Research interest

Our research is on the interface of complex data analysis and dynamical modeling in biological systems. We use techniques from non-linear dynamics, machine learning, and statistical physics. Most of the research has been on an intracellular scale, though recently we also developed an interest in problems at the population level. Current interests are outlined below:

Dynamics of infection spread (COVID-19)

Data analysis and modeling techniques from quantitative biology are used to understand COVID-19 transmission and mortality in a population. The goal is to understand long-term disease behavior if it becomes endemic, including risk factors for potential future infection outbursts. For examples, see our COVID-19 work up to now.

CRISPR/Cas modeling

CRISPR/Cas is an advanced bacterial immune system, which has revolutionized biotechnology. How is this normally silent system induced? While it is hard to experimentally observe the system dynamics, this can be more readily done mathematically, where we use a combination of statistical mechanics and dynamical system modeling. CRISPR/Cas is a potentially powerful barrier to horizontal gene transfer, so modeling its regulation also helps to better understand how antibiotic resistance and virulence genes are disseminated.

CRISPR/Cas bioinformatics

Our research focus is non-canonical CRISPR/Cas functions. It is becoming increasingly clear that the system is also involved in regulation of endogenous bacterial genes that are mainly associated with bacterial pathogenicity. As the system is active under poorly characterized conditions, the target genes can hardly be systematically identified through experiments alone. We develop bioinformatics methods for predicting targets of crRNAs and CRISPR-associated small RNAs. We also computationally work on a related problem or CRISPR/Cas adaptation, specifically what sequence determinants allow distinguishing self (host) from non-self (viral) DNA.

Robustness of bacterial gene circuits to cell growth rate changes

As a model, we use restriction-modification (R-M) systems, which are often spread by horizontal gene transfer. Consequently, expression of the restriction enzyme and the methylase has to be tightly regulated during its establishment in a naive bacterial host, which is often exhibited by specialized transcription regulators. These systems come with a variety of architectures (convergent, divergent, linear), where we show that these differences are consistent with few general constraints on the gene expression regulation. Our current focus is on how these general dynamical features remain robust under changing cellular growth conditions, that affect crucial intracellular parameters.

_WHAT THE TASK REQUIRES_
What are the headings of all the current research interests outlined in the research interest text?

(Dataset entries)
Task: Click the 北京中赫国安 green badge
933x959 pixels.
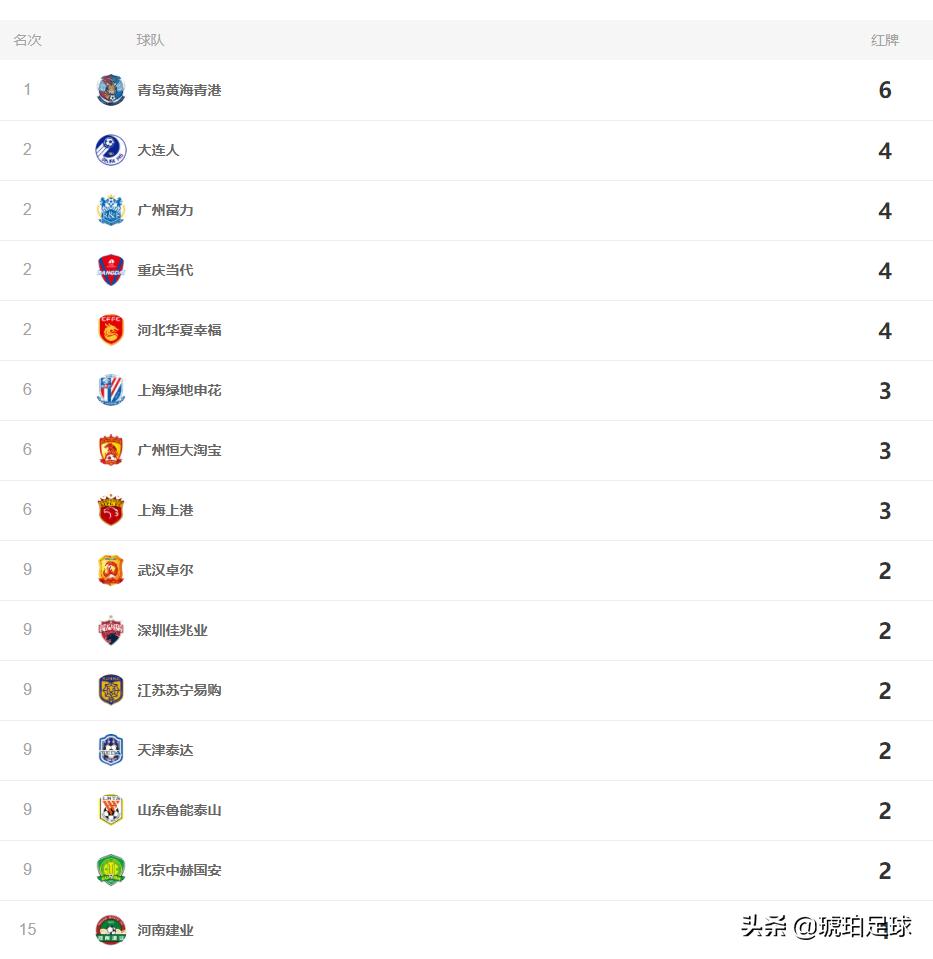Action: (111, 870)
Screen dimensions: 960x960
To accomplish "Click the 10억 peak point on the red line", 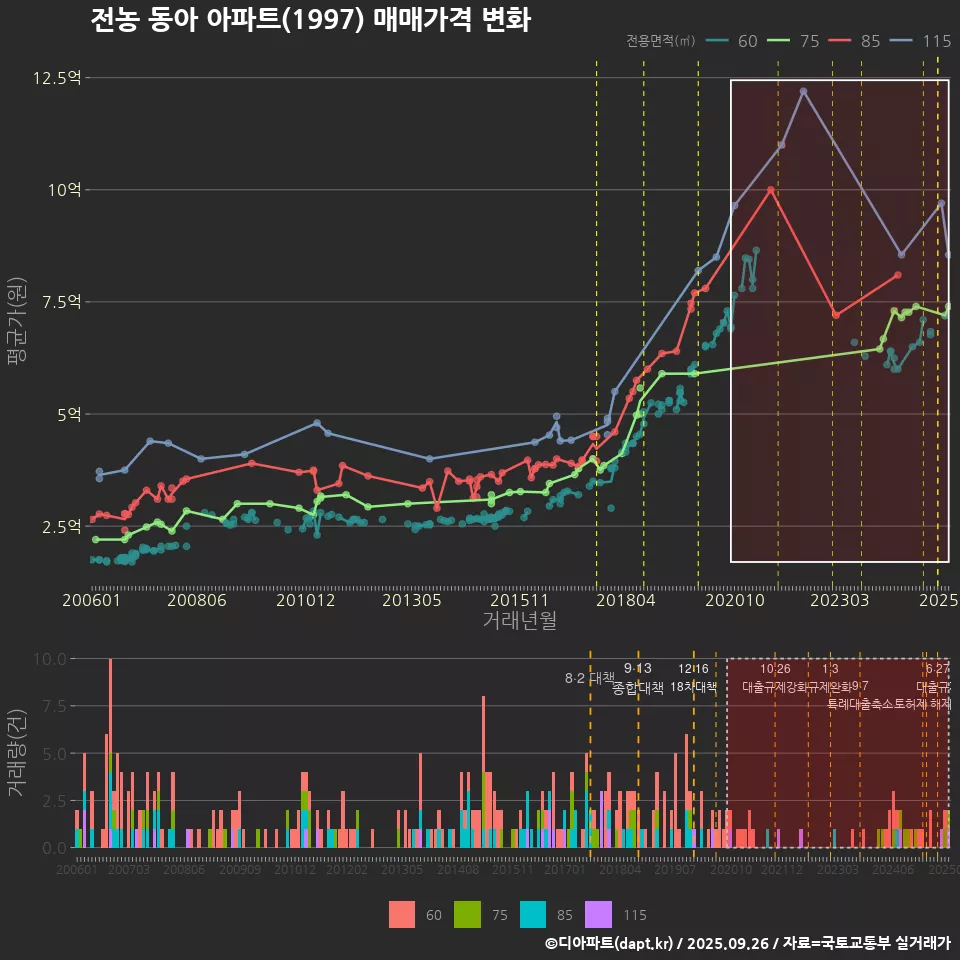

_SOLVED PROBLEM_
- Dynamics of infection spread (COVID-19)
- CRISPR/Cas modeling
- CRISPR/Cas bioinformatics
- Robustness of bacterial gene circuits to cell growth rate changes